I was thinking about cluster node counts the other day, and wondering about their distribution. That is, what percentage of clusters are two node, three node, four node, and so on. There are a couple of different kinds of clusters out there -- in this context, these are tightly coupled clusters for availability (failover) or concurrent transaction clusters (like Oracle RAC, Sybase ASE Cluster Edition, or Cluster File Systems) -- not large computational clusters (like BlueGene). I ran the numbers from SORT uploads, and got the distribution. Then I wondered whether Linux might have more nodes than AIX/HP-UX/Solaris.
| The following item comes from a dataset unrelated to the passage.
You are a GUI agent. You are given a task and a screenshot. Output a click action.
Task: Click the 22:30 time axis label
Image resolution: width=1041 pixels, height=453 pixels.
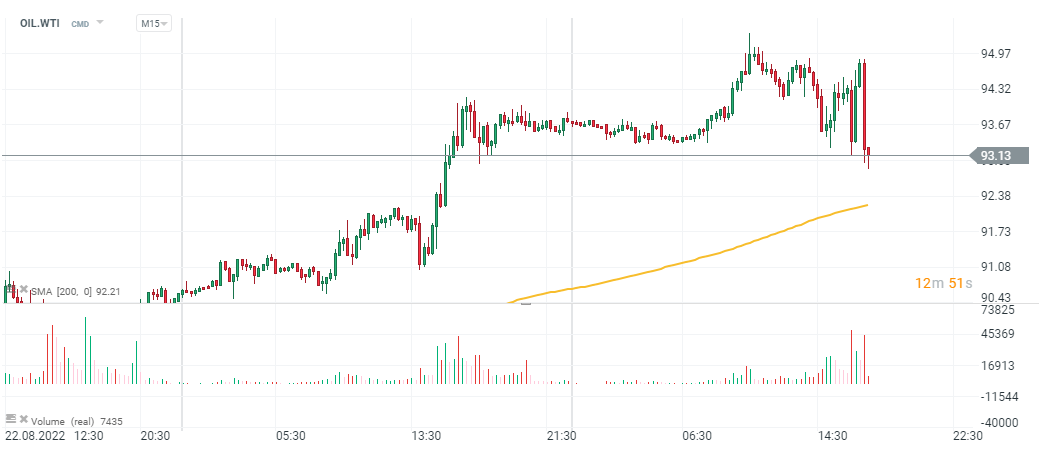coord(967,436)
Linux fans might say "Naturally, because it's cheaper" while detractors might think "Of course, because SMP scalability is still better on <my platform/>." One or both groups appear correct:
You can see the white has fewer 2 and 3 nodes, and more nodes at ever larger size (excluding 9 nodes, where the tail thins).
Is the difference statistically significant? It's clearly not a normal distrubution, but I went with a t-test to keep things simple, invoking the Central Limit Theorm under my breath, and the P-value was 0.0005, which is pretty good. If you'd recommend a different test, drop me a line.
I've talked to customers who use single node VCS for application start/stop, and certainly you can start with one node as an install plan; I even met one customer who purchased one node in one quarter, one in the next due to their internal budget cycle. Still, I was a bit surprised to see around 10% of the clusters were single-node.